Task directions: Among the entries that follow, find the lines containing the string "image" and copy them.

-=-=-=-=-

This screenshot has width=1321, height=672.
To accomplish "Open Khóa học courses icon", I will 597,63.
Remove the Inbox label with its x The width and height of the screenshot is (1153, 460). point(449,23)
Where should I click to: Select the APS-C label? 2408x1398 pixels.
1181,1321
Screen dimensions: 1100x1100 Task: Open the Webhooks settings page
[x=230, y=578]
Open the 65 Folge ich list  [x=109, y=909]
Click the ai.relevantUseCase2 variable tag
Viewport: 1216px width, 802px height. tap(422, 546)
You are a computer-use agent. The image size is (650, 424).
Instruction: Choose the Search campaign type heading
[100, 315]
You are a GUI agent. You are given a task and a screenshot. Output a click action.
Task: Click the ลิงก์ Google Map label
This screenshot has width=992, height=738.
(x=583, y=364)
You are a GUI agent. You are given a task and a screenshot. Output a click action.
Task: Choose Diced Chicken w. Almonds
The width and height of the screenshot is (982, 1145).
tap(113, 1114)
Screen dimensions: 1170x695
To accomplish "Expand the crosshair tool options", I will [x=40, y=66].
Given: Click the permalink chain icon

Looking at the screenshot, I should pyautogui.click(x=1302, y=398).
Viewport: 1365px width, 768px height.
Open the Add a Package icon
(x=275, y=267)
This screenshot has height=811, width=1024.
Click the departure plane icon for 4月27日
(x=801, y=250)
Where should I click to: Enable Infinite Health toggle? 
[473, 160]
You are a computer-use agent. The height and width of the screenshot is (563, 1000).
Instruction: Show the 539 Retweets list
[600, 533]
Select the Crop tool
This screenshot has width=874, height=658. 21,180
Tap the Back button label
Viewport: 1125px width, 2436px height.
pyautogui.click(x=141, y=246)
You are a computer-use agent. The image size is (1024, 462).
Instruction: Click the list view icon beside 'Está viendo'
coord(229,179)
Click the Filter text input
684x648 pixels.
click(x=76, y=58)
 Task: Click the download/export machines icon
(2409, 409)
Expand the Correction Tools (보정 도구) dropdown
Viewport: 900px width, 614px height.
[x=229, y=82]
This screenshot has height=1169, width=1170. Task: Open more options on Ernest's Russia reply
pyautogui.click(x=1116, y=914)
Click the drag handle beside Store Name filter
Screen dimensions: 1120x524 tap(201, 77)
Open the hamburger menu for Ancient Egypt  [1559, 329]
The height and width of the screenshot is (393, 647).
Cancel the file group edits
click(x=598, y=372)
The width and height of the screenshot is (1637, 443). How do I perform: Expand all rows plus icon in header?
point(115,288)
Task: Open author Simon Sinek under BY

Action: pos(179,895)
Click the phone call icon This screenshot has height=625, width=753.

-=-=-=-=-

Answer:
You are a computer-use agent. The image size is (650, 424).
You are a computer-use agent. The image size is (1024, 462).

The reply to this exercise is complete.